Entries shown:
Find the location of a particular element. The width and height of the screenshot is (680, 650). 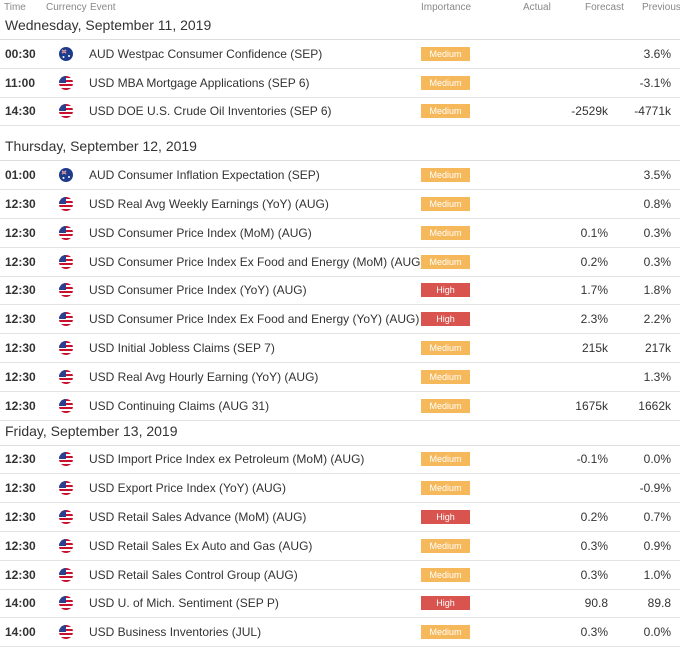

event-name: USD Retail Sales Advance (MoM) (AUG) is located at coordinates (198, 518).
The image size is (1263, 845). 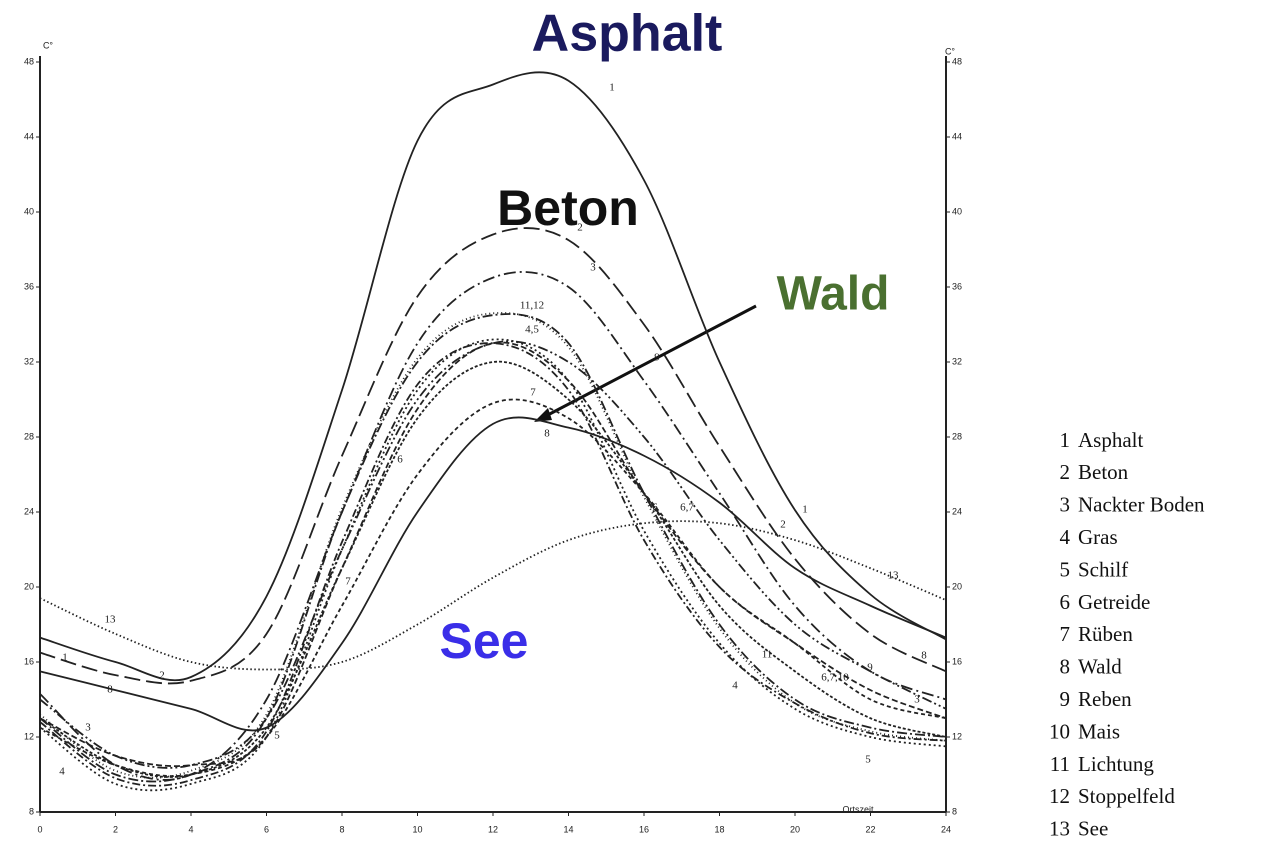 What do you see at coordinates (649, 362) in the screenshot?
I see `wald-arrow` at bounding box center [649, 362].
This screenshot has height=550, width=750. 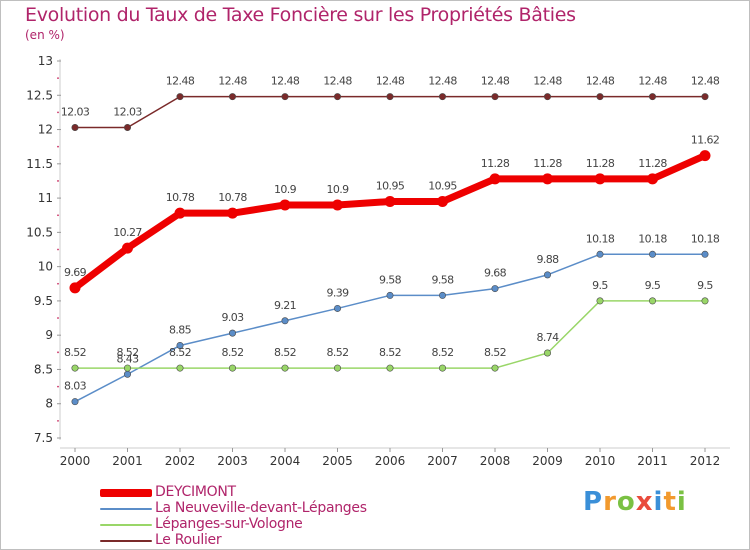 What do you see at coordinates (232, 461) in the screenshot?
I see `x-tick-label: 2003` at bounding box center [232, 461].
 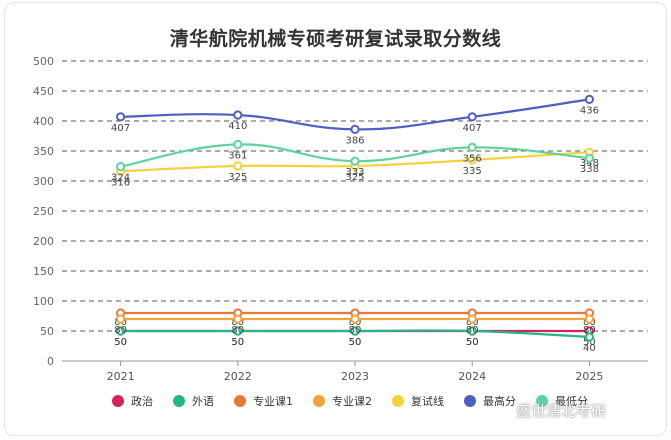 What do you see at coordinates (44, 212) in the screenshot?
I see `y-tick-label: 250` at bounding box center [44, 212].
* * *
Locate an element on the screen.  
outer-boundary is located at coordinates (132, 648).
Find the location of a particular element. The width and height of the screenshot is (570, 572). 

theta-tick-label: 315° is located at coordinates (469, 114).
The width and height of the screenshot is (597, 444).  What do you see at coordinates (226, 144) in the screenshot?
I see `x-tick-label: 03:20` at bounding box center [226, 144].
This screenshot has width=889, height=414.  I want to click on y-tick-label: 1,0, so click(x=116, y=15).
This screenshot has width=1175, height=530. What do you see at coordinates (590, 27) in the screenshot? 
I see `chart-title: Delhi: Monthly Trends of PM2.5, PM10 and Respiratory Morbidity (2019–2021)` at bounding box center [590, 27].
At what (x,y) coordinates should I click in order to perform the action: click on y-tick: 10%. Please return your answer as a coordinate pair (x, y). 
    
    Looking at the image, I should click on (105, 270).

What needs to be done: Edit the listing from the line containing "Locate an element on the screen." down to the line containing "Looking at the", changing "width and height" to "size" and leaving everything else unchanged.

Solution:
Locate an element on the screen.  
outer-boundary is located at coordinates (132, 648).
Find the location of a particular element. The size of the screenshot is (570, 572). 

theta-tick-label: 315° is located at coordinates (469, 114).
The size of the screenshot is (597, 444).  What do you see at coordinates (226, 144) in the screenshot?
I see `x-tick-label: 03:20` at bounding box center [226, 144].
This screenshot has width=889, height=414.  I want to click on y-tick-label: 1,0, so click(x=116, y=15).
This screenshot has width=1175, height=530. What do you see at coordinates (590, 27) in the screenshot? 
I see `chart-title: Delhi: Monthly Trends of PM2.5, PM10 and Respiratory Morbidity (2019–2021)` at bounding box center [590, 27].
At what (x,y) coordinates should I click in order to perform the action: click on y-tick: 10%. Please return your answer as a coordinate pair (x, y). 
    
    Looking at the image, I should click on (105, 270).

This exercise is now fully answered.